One of the most important diseases that is challenging the poultry industry worldwide is necrotic
enteritis (NE). The causative agent of NE is Clostridium perfringens. Today, antibiotics are the most
effective control method to control NE, but alternative strategies are essential to comply with the
growing consumer demand for antibiotic reduction in the animal production industry. In order to
establish a targeted method to intervene with NE pathogenesis, a profound knowledge of the
molecular mechanisms that drive this disease is needed. NetB is essential for the development of
necrotic lesions in the intestine. However, little is known about the in vivo target and host
response to NetB during disease.

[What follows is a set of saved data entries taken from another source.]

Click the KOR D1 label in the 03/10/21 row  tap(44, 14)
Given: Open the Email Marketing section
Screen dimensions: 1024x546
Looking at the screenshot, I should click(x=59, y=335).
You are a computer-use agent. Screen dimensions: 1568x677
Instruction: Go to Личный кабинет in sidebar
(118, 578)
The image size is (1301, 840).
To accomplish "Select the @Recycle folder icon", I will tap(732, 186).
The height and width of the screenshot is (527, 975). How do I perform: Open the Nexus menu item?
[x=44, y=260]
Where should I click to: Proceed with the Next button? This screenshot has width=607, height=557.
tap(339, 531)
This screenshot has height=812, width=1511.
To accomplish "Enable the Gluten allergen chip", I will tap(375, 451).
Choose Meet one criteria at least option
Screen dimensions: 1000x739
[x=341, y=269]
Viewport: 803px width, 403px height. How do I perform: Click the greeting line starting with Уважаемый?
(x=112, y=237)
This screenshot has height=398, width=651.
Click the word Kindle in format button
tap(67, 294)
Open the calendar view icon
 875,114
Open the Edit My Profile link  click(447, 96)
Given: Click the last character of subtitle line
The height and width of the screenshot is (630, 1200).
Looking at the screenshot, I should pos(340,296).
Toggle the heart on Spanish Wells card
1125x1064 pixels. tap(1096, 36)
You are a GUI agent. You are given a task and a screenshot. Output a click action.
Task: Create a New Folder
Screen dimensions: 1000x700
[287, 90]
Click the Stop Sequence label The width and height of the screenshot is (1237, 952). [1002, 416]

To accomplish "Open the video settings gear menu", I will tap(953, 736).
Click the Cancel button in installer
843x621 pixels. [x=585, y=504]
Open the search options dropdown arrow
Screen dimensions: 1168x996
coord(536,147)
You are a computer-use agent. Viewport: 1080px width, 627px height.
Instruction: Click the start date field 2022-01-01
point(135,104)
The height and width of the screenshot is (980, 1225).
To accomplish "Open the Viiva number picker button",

As NE is clearly a toxin-mediated disease, understanding the
molecular basis by which this toxin exerts its effects will cause a large scientific impact that can
subsequently lead to rational design of control methods.
We hypothesize that NetB targets a specific cell type in the intestinal mucosa through binding with
an unknown, cell-specific receptor. Binding of NetB to this receptor leads to the activation of
various signal transduction pathways which eventually cause influx of inflammatory cells and
mucosal necrosis. To test this hypothesis, we will identify and isolate the cells targeted by NetB,
identify the receptor responsible for the cell-specific action of NetB and finally characterize the
host responses specifically linked to NetB.